- **Work required**: Copy only what lies from the line containing "Image resolution: width=1232" through the line containing "Task: Open the 硬件系统 module in main panel" in the entries below, keeping both end lines exact and dropping every picture.
++++ Material shown
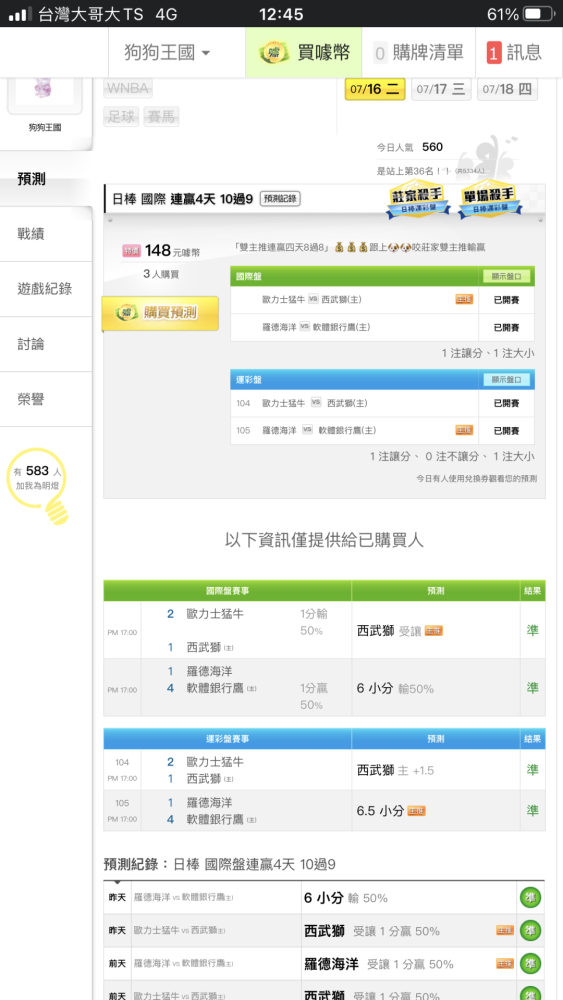Image resolution: width=563 pixels, height=1000 pixels.
Task: Select the 07/16 二 date tab
Action: 375,89
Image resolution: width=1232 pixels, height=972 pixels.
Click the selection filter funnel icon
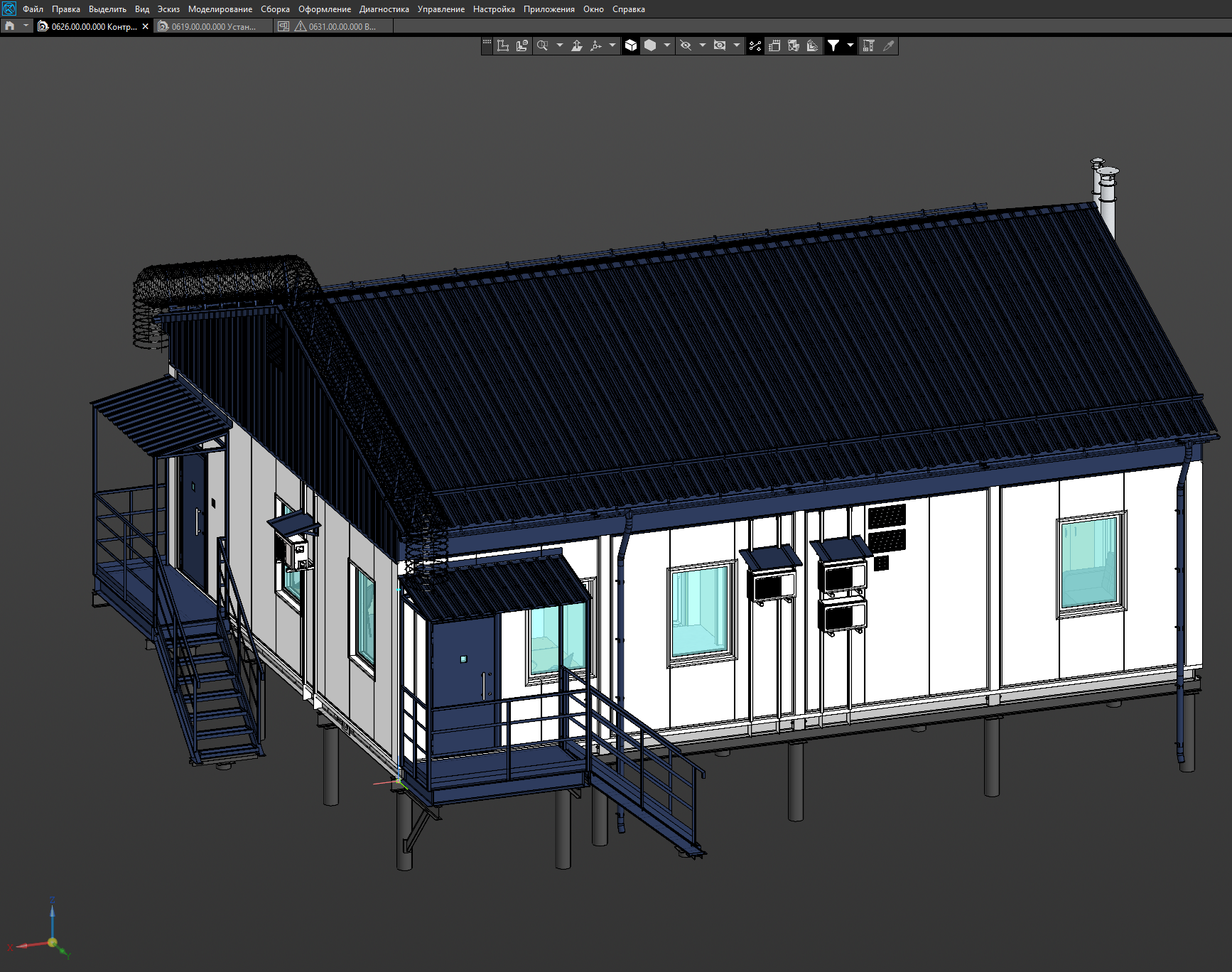pyautogui.click(x=833, y=46)
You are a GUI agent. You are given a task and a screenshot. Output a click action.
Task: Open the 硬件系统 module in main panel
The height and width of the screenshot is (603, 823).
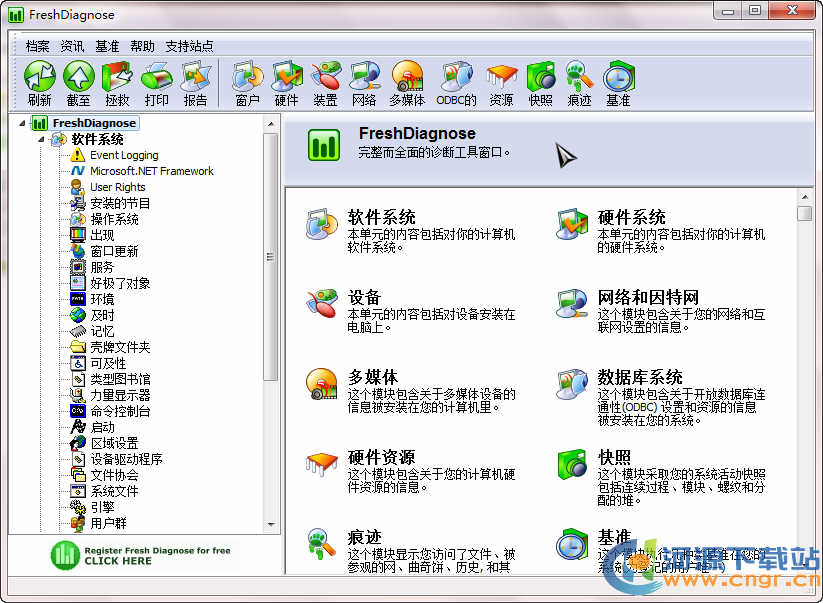[631, 217]
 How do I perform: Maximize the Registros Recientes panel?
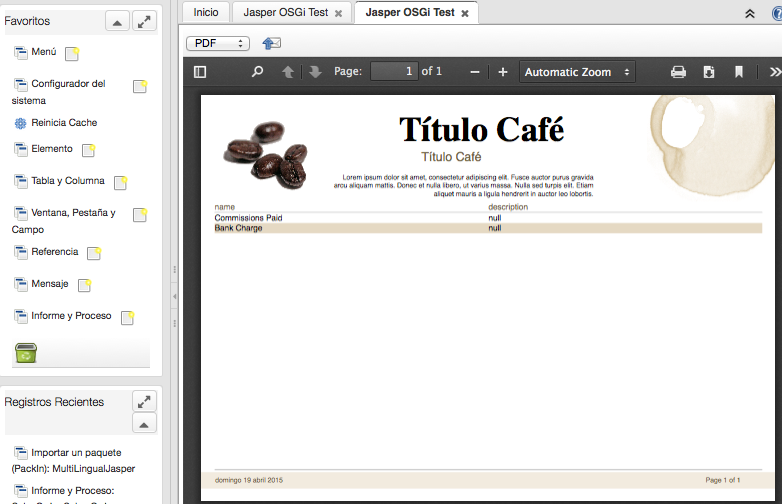click(x=144, y=401)
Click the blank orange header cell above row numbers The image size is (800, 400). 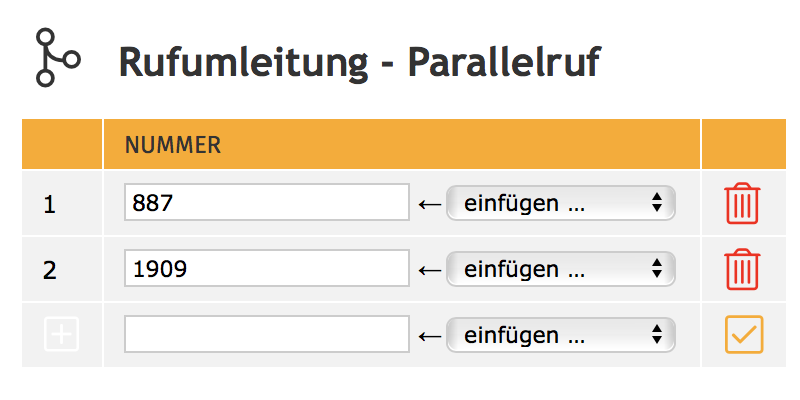(62, 145)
++++++++
- **Solution**:
Image resolution: width=1232 pixels, height=972 pixels.
Click the selection filter funnel icon
pyautogui.click(x=833, y=46)
You are a GUI agent. You are given a task and a screenshot. Output a click action.
Task: Open the 硬件系统 module in main panel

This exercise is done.